I am sure my needs are not unique, but I am having difficulty finding tools to help.
Basically, many people everyday collect data from various sources to monitor the performance of our applications. For example, we check the elapsed run time for several critical jobs using Control-D, we use LISTCAT to check the allocation for certain critical files, we check the transaction counts from the CICS log, etc. all of this is done manually and the numbers are plugged into a spreadsheet and mailed out to a distribution list everyday. The purpose is to let certain people know about whether the application has met the service level agreements (e.g. online up time, etc.) and to monitor the file size and performance issues.
How can I automate this process instead of relying on manual effort?
Joined: 04 Mar 2005 Posts: 85 Location: In my tiny cubicle ...
Nick, you are certainly not alone in your endeavor. We too are starting a long-term process of managing our core business systems and of providing feedback to management as to how well we are meeting our defined Service Levels.

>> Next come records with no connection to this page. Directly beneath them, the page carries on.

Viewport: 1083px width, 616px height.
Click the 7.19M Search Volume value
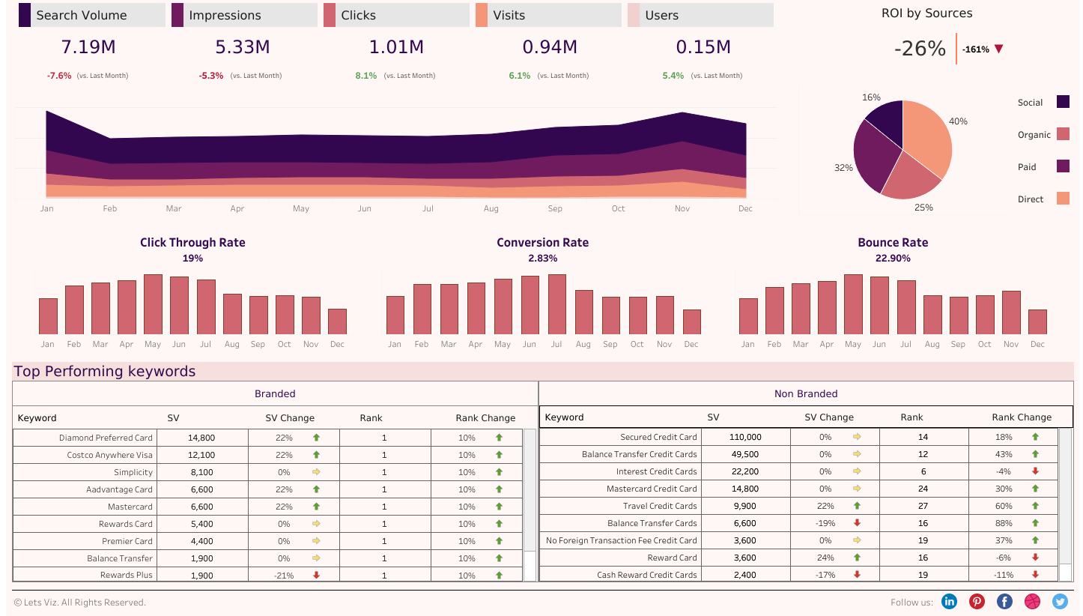[x=88, y=47]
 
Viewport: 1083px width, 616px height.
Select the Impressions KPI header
[x=225, y=15]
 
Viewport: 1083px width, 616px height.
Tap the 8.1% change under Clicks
[x=365, y=76]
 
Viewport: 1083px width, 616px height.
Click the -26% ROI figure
[x=920, y=49]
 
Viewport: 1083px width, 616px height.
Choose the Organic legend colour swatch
[x=1063, y=134]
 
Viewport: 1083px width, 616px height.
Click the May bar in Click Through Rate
[x=153, y=304]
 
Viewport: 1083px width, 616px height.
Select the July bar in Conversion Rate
[x=556, y=304]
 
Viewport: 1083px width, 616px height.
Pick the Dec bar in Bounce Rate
[x=1037, y=321]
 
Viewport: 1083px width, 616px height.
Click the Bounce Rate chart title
[x=893, y=243]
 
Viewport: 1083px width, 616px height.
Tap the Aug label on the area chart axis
[x=491, y=208]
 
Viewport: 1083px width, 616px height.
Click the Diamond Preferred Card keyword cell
[x=106, y=438]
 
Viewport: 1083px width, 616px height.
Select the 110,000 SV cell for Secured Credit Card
[x=744, y=437]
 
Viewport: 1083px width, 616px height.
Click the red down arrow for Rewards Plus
[x=316, y=576]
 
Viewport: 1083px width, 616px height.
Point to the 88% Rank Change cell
[x=1004, y=523]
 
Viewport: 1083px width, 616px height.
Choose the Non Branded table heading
[x=806, y=393]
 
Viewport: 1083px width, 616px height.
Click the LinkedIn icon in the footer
[x=949, y=601]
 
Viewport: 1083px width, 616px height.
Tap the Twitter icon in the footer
[x=1060, y=601]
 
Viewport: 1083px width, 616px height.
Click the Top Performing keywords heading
[x=104, y=372]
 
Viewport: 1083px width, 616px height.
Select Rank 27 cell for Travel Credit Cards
[x=923, y=506]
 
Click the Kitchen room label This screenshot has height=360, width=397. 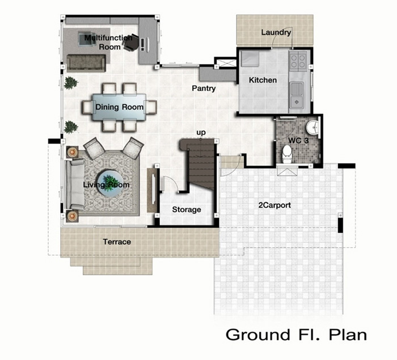tap(263, 81)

Today, we use a series of jobs that are considered to be part of the "critical path" for the applications. We capture the start and end times of these jobs and feed that information to tables in Oracle. We also track and post the up and down times of CICS regions, as well as the completion times of certain schedules, critical data transmissions, and recently, the status of our scratch tape pool for the VTL. All of this information goes out to the Operations web page, where the discrepancies between the desired service level objectives and the real-time data are highlighted when they are skewed.

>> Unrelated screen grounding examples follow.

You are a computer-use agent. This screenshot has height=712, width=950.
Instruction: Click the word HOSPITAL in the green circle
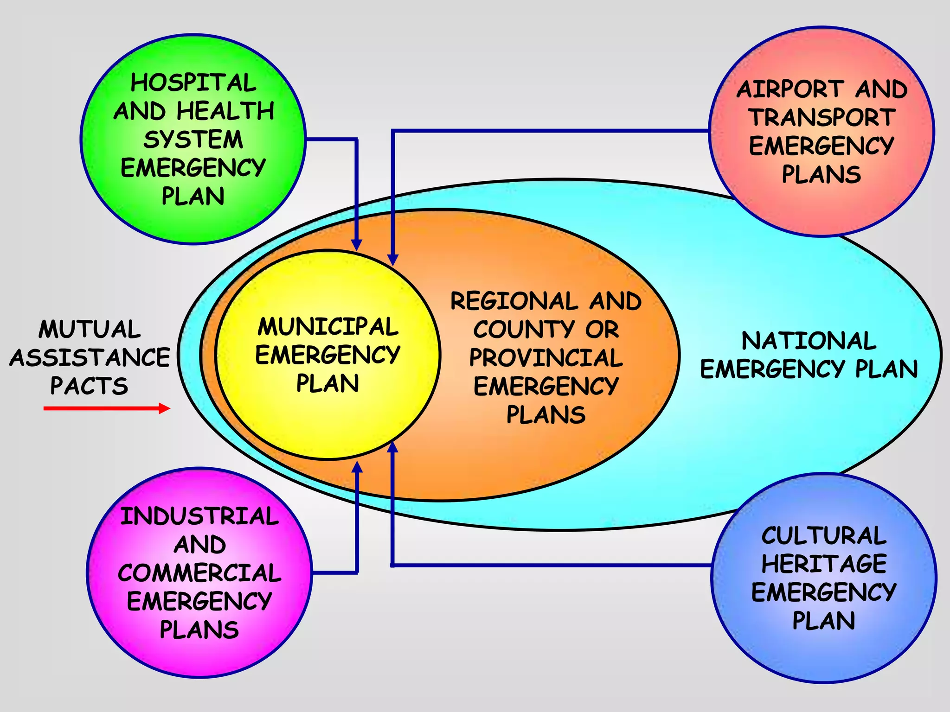(x=193, y=83)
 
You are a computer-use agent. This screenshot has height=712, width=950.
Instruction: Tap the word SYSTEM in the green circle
(x=193, y=140)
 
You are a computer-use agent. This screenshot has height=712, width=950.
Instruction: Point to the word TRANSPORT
(x=822, y=117)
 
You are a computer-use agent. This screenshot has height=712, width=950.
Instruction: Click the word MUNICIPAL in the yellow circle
(x=328, y=327)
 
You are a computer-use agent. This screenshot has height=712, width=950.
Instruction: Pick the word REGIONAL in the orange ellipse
(x=514, y=301)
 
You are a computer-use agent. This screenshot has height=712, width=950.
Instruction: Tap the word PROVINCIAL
(x=546, y=358)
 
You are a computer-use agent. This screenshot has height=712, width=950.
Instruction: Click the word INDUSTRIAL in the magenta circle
(x=199, y=516)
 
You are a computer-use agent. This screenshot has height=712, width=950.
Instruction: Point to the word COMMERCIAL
(x=199, y=573)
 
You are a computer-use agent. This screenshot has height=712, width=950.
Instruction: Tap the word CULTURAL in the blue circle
(x=824, y=536)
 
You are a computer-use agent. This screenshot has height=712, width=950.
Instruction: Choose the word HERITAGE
(x=824, y=564)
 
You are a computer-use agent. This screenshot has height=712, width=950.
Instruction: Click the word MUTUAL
(x=90, y=330)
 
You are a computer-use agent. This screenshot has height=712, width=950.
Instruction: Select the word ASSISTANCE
(x=90, y=358)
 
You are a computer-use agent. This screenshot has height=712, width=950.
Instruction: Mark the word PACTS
(x=89, y=386)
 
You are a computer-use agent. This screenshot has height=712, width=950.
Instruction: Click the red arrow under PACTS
(x=107, y=408)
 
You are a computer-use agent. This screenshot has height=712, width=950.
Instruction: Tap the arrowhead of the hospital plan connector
(x=356, y=245)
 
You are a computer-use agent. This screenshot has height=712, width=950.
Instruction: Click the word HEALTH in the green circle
(x=225, y=112)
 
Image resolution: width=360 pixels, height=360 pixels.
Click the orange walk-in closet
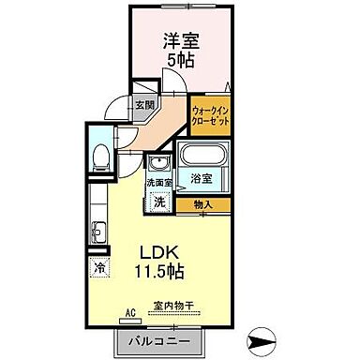tap(212, 117)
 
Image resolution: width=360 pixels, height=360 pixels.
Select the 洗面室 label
tap(158, 184)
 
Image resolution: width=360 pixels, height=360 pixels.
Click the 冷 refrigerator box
tap(100, 268)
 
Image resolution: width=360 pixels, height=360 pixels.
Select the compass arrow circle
tap(266, 337)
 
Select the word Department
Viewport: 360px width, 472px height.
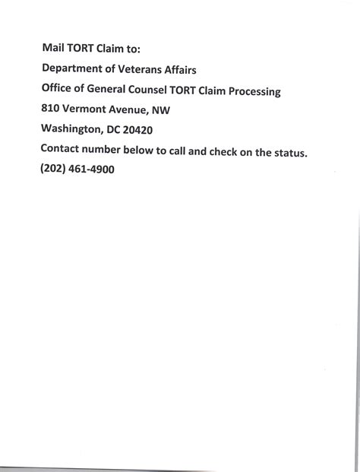click(74, 71)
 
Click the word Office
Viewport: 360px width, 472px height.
click(58, 90)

Moving beyond this, we are implementing Formula by Managed Objects to be our centralized "monitor of monitors". The status of system tasks, CICS regions, databases, and batch jobs are all handled on the mainframes with BMC's AutoOPERATOR and are fed to the Formula server. We use BMC's OSPI to run transactions and to report on their success to Formula. Network monitoring comes from Netview. Monitoring of the distributed systems, routers, and switches comes from Tivoli. The DBA's for Oracle just installed a product called Foglight which will help them monitor the performance and reliability of the entire Oracle environment.

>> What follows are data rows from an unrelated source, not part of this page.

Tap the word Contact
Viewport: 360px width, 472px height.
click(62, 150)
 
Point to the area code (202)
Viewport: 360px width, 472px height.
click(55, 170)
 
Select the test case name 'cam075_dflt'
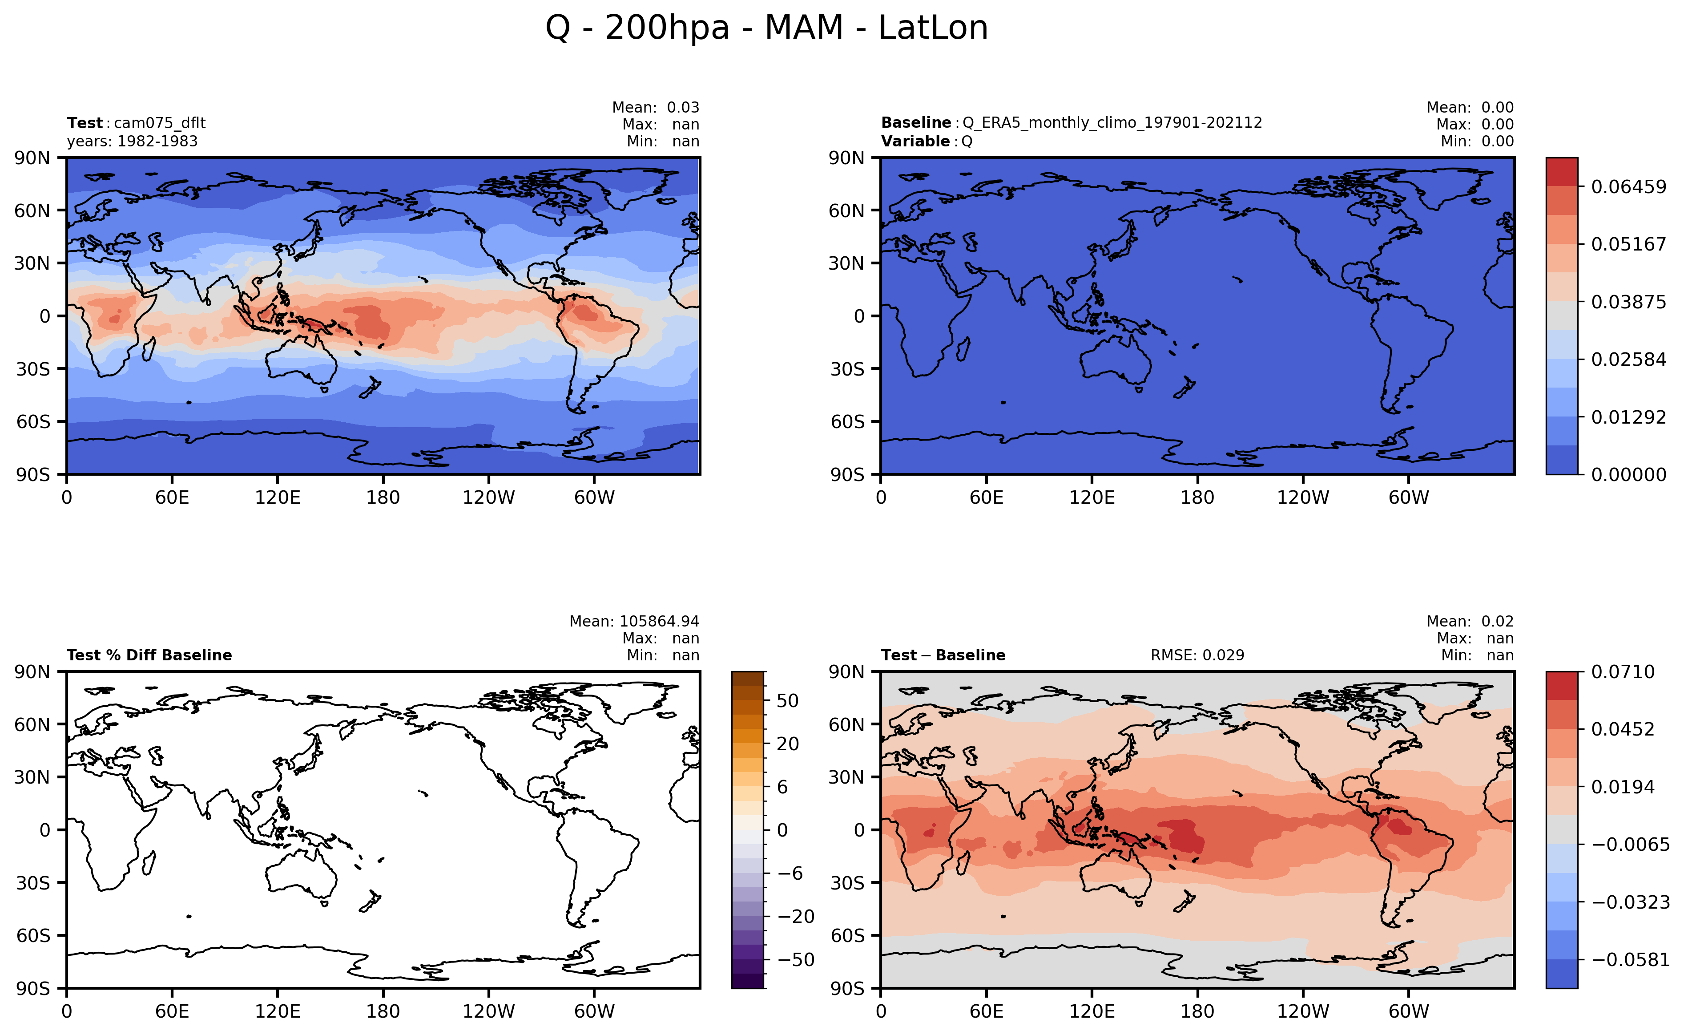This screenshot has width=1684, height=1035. [159, 123]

Currently, I am working to install the Managed Objects BEM (Business Experience Manager) product so we can perform synthetic testing of entire applications and look for throughput problems, response problems, system unavailability, etc. All of this will feed into Formula. Next, we will be installing their BSLM (Business Service Level Manager) product, which will be able to condense and report to management on all of this accumulated information from with Formula.